## START Source data
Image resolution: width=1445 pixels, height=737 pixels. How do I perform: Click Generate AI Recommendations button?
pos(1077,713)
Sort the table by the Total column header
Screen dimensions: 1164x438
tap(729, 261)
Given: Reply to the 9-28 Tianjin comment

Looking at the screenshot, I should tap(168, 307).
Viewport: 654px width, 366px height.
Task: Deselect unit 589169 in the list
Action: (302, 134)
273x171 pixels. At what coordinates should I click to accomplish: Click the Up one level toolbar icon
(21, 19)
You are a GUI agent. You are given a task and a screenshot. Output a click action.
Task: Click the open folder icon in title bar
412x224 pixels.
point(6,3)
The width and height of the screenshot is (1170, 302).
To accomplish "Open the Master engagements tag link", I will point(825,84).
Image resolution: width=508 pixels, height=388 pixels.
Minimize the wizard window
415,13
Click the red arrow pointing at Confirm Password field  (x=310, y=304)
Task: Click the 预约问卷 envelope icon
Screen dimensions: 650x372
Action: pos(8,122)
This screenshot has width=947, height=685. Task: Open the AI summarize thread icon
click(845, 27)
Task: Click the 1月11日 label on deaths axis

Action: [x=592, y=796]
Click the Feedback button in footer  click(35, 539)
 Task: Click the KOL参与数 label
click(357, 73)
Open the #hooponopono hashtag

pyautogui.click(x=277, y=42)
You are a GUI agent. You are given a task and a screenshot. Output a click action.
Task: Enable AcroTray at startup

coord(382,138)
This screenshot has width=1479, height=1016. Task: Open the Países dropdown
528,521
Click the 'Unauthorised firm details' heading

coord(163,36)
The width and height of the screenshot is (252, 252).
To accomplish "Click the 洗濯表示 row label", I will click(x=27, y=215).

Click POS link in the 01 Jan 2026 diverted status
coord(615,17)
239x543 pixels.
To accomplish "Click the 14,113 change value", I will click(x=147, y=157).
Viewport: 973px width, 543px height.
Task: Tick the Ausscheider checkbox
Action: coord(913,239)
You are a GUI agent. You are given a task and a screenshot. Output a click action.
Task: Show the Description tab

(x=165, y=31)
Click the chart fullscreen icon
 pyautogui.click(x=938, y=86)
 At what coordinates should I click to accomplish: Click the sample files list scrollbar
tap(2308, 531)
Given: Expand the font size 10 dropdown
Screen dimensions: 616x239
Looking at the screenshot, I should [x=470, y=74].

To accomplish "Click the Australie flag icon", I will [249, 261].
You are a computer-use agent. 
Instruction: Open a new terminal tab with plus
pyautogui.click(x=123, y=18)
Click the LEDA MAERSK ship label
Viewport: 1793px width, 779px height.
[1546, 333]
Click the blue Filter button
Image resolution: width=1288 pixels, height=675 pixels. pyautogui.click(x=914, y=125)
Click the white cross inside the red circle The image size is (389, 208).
## END Source data
Count the lines in the records above that contain the string "will", treating uppercase and lowercase as different. Give only the number.

4